Health Ministry Director-General Prof. Nachman Ash

“We are shocked by the case of severe violence against the doctor,” Clalit said in a statement. “The teams provide dedicated care, and the cycle of violence must stop immediately. We will not accept a reality in which medical teams are exposed to severe violence every day. We demand that all relevant authorities join hands and act resolutely and without compromise to eradicate the phenomenon.”

Recent scourge of hospital violence

Tuesday’s attack was the latest in a series of violent incidents reported in hospitals and clinics in recent months. The IMA strike is, in fact, the second initiated by the union in recent weeks. The first was called last month after family members of a patient who died in the intensive care unit in Jerusalem’s Hadassah Medical Center at Mount Scopus attacked medical staff and caused severe damage to the ICU after they were informed of his death.

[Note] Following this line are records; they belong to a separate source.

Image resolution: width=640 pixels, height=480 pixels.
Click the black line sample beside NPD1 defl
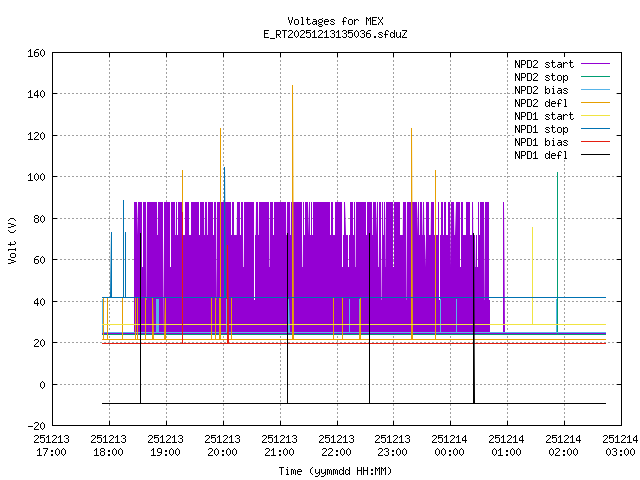pyautogui.click(x=593, y=155)
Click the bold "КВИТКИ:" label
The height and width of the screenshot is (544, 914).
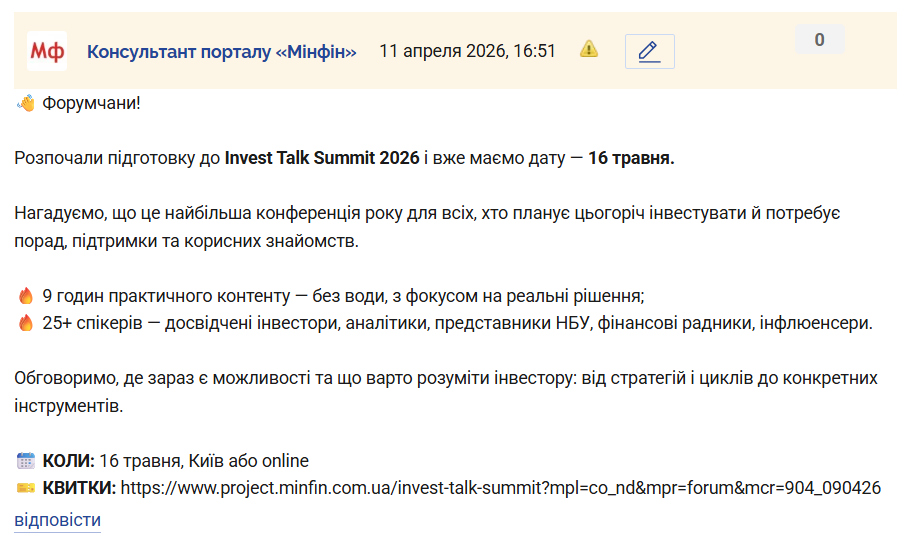pyautogui.click(x=79, y=488)
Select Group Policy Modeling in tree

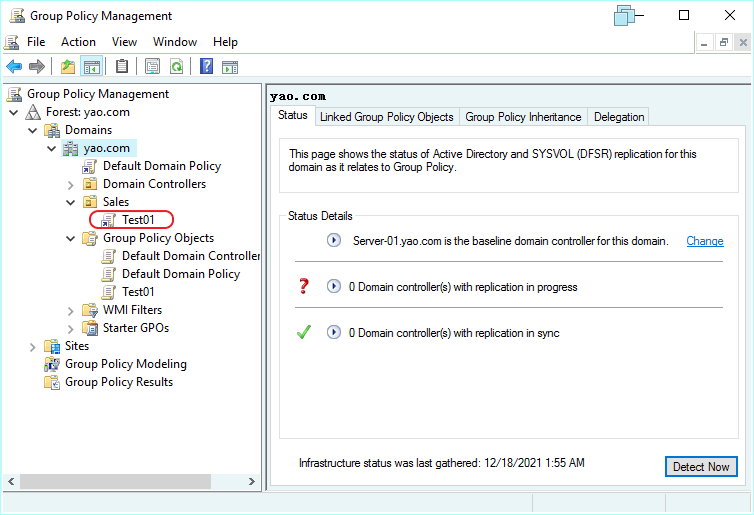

Another incident took place at Galilee Medical Center in Nahariya, during which staff were attacked by the family of a young man killed in a car accident. Hours after the protest, a doctor in the emergency room at Wolfson Hospital in Holon was attacked by a patient who assaulted him and broke his glasses.

Two weeks ago, a female patient at Emek Medical Center in Afula attacked a staff worker, broke a window and left. The hospital’s security personnel were called to the scene and summoned police, who arrested the young woman.

This incident occurred just a day after the government approved a plan for police units to be stationed at all hospitals across the country following numerous incidents of violence against staff at several medical centers. The police said the plan would be implemented by the end of the first quarter of 2023.

While Ash welcomed the plan, he said safeguarding staff at community clinics is a more difficult issue to tackle. “It really is a much bigger challenge,” he said. “Having police in hospitals will not solve everything either. It is impossible to put a police officer in every clinic – that is clear. I believe that punishment is the key to creating deterrence.”

Ash suggested that while violence against health providers is not new, in recent times it has grown in epidemic proportions and may be linked to the anti-vaccine discourse that became prevalent during the coronavirus pandemic.

Whatever the case, security must be stepped up at hospitals and clinics across Israel. Law-enforcement authorities should use a heavy hand against anyone who acts violently against medical staff. At the same time, hospitals and clinics should do all they can to reduce long waiting periods for patients. And finally, the courts must punish perpetrators to the fullest extent of the law.